Short question about polimago and the leave out test; how reliable is the leave out test as compared to testing with a completely independent set of test images? If I understood the help file correctly, the leave out test actually recalculates the classifier after removing a few images and applies that classifier to the removed images. But doesn’t this effective reduction in training images reduce the overal reliability of the classifier? Of course such an effect would be less pronounced for larger training sets, but is it possible to give somewhat of an indication on how large an effect this is?
Hi @CvK!
You are of course absolutely right: Nothing ever beats a test set in terms of validity and realism (at least as long the test set has been selected applying common sense and randomness). However there definitely are cases where the acquisition of a sufficiently large set of images to not only generate a decent training set but also a sufficiently big test set is either not possible or not economically sane.
In these cases where you need to make ends meet with whatever images you can get your hands on the hold out test or leave out test is an excellent plan B. The idea of this test is simple and you correctly described it:
- If you are training on
N
images, in every cycle you remove a set ofM
images from the learning set, then calculate a classifier on the remaining set ofN-M
images. - The resulting classifier is then used to classify the
N
images that have been removed. - These cycles are repeated until each and every image in the training set has been removed once, gathering the classification results as you go.
Back in the days of Manto this approach was not really an option because the SVM calculation of the classifiers on the reduced training sets would all have had to be carried out from A to Z, rendering the whole test prohibitively long (in fact we once had a software that was doing exactly that; however on a typical training set it would usually work for almost a week). With Polimago, however, things are different because it is possible to re-use a lot of the calculations, bringing the processing time on a leave out test to the range of hours rather than days.
But does this reduction reduce the overall reliability of the classifier? Yes, but only slightly. The key parameter here is the hold out size, which I recommend setting to a value as low as you can afford it (lower values mean longer calculations). At any rate it needs to be significantly smaller than the size of your training set. Assume you are training on 1000 images and set the hold out size to e.g. 5, you remove 0.5% of the training set in each cycle - only a very small fraction of the whole set and as each contributing image has the same weight in Polimago one might argue that the result quality can hardly be that far off (and the capital sin of having your test set influence the classifier you want to test if completely avoided).
Unfortunately I know of no means of calculating just how much of an uncertainty the holdout test has. What I have seen with sets like the MNIST benchmark is that as long as the holdout size is significantly smaller (factor 100+) than the size of class with the least images you can usually trust the holdout test results (meaning that on a test set of comparable size the percentage of classification mistakes might differ by a fraction of a percent, but not more).
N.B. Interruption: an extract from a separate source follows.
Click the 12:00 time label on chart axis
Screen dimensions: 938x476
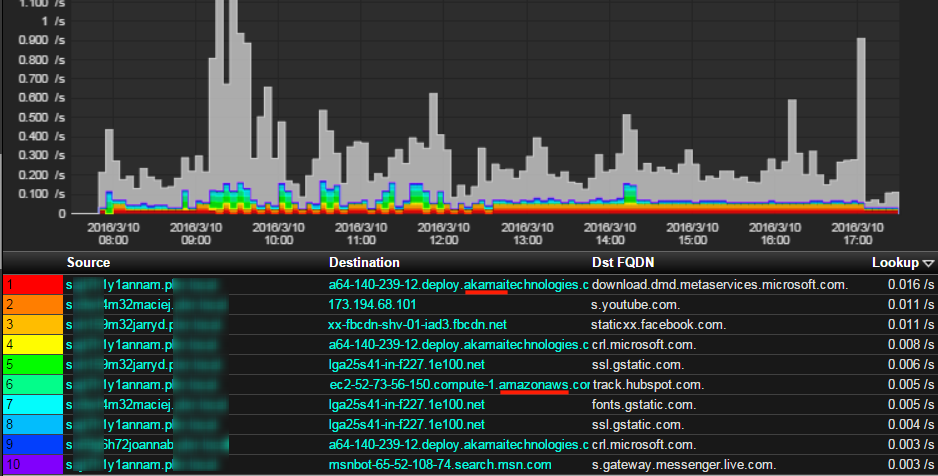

Thanks for the expansive answer, exactly what I was looking for! Its always hard to pin it down to an exact number (the correct answer for every engineering question seems to be “it depends…”). But my first classifier was aparantly a bit too small for the leave out test, as the real world test outperformed the leave out test. Naturally, this made me suspicious; a streamlined convienient and somewhat more sloppy test is unlikely to be more sensitive to errors than a robuust real world test.
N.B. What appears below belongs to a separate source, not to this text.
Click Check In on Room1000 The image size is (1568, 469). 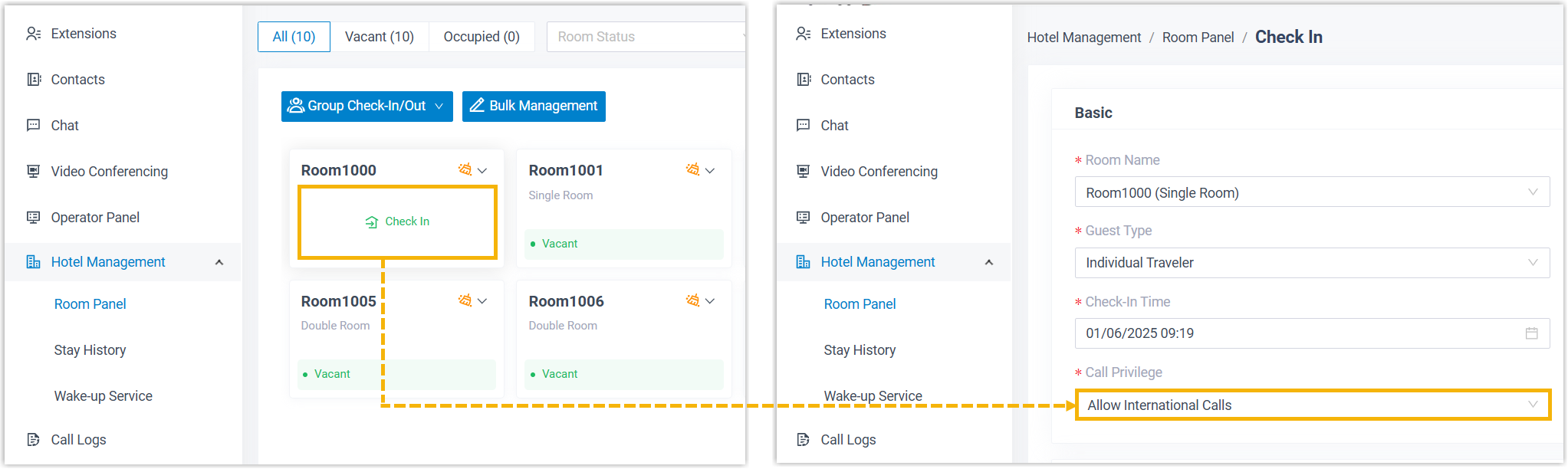coord(398,221)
I’ve increased the sample size to well above a hundred and also reduced the holdout size, that seemed to do the trick. The two different tests now give comparable results, although the real test is slightly better still it seems. The leave out test is much quicker to do though, I think I’ll stick with that one and leave the robuust real world test for a final validation step in the process.
edit: On a completely different track, it seems that there is no polimago tag. Can tags be created by everyone or do you need moderator status for that? I tried to add the tag to this topic but it didn’t work.
There now is a “polimago” tag - I have created it after reading your post and added it to the post. Tag creation requires trust level 3 (“regular”) which will bestowed active participants on the forum automatically over time (just as you progressed from “new” to “basic user” in the past).